Page:Richard - Acadie, reconstitution d'un chapitre perdu de l'histoire d'Amérique, Tome 3, 1916.djvu/474

Cette page a été validée par deux contributeurs.
[ 462 ]

Cette Rivière en effet donne une entrée facile dans le Canada, les met à porte de chasser au loin toutes les nations sauvages, leur assure la possession entière de toute l’Accadie et de la côte de Pentagouet, une pleine liberté dans la baye françoise avec beaucoup de havres commodes en toute saison et faciles à deffendre, sans parler d’ailleurs que cette Rivière fournit du champ à une province bien établie ou la bonté de la terre jointe à la pesche rapporteront au delà du nécessaire.
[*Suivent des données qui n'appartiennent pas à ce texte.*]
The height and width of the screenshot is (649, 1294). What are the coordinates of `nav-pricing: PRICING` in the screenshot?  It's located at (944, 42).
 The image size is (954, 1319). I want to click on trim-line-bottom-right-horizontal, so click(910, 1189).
Rien ne les a convaincus de l’importance de ce poste que la conduite de Monsieur de Boishébert lequel avec une poignée de gens s’y est soutenu cet esté, et par les petites sorties qu’il en a fait, les a harcellés au point de les mettre au désespoir comme je l’apprends de Pierre Suret.

Le neuf Février un bâtiment anglois mouilla sous pavillon françois dans le havre de la Rivière Saint Jean et ayant apperçu deux bâtimens qui passoient par hazard il envoya quatre déserteurs françois à terre qui feignirent qu’ils étoient suivis de plusieurs navires françois, qu’ils venoient tous de Louisbourg pour prévenir l’Anglois qu’on savoit dans le dessein de s’établir bientôt à la Rivière Saint Jean et qu’ils cherchoient un praticien de l’endroit pour mouiller dans le fonds du havre.

Des gens plus rusés auroient apperçu le danger qu’il y avoit à s’engager. Un de nos malheureux Accadiens donna directement dans le piège tout visible qu’il étoit. À peine fut il à bord que l’anglois mit son pavillon et l’assura d’un coup de canon.

Les familles du Port Royal dont j’ai déjà fait mention estoient cabanées au voisinage (on les a fait passer dernièrement au haut de la rivière) et ayant accouru au bruit, ils s’apperçurent que l’Anglois s’approchoit pour enlever le Bâtiment où ils s’étoient sauvés ; sans perdre de temps ils en débarquèrent quelques pierriers, et les ayant placés avantageusement et apporté toutes les armes qu’ils pouvoient avoir d’ailleurs, ils firent un tel feu sur l’Anglois qu’il fût contraint de se sauver comme il étoit venu. Ce Bâtiment venoit en apparence du Port Royal pour chercher des nouvelles.

Tous ces evénemens demandoient la présence de Monsieur Boishébert, il est donc parti de Cocagne le quinze Février, laissant à sa place Monsieur Grandpré de Niverville son second avec un nombre de Sauvages pour continuer à harceler l’enemy et pour favoriser l’invasion des habitans.

Comme j’ai fait évader les familles qui l’automne dernier onta passé de ces quartiers là sur l’Isle Saint Jean, et que sur l’apparence des affaires, je suis dans les mêmes sentimens à l’égard de ceux qui nous restent encore, il m’a prié de continuer mes soins sur ce sujet de concert avec M. de Niverville.

Nous travaillons donc présentement à faire sauver ces pauvres Accadiens qui n’ont point voulu se rendre à l’anglois ; le nombre à la vérité en est peu considérable et encore sont ils dispersés et dans des situations les plus fâcheuses, mais enfin ils sont françois, ils nous coûtent chers ils sont chrétiens, et coûtent beaucoup à Jésus-Christ.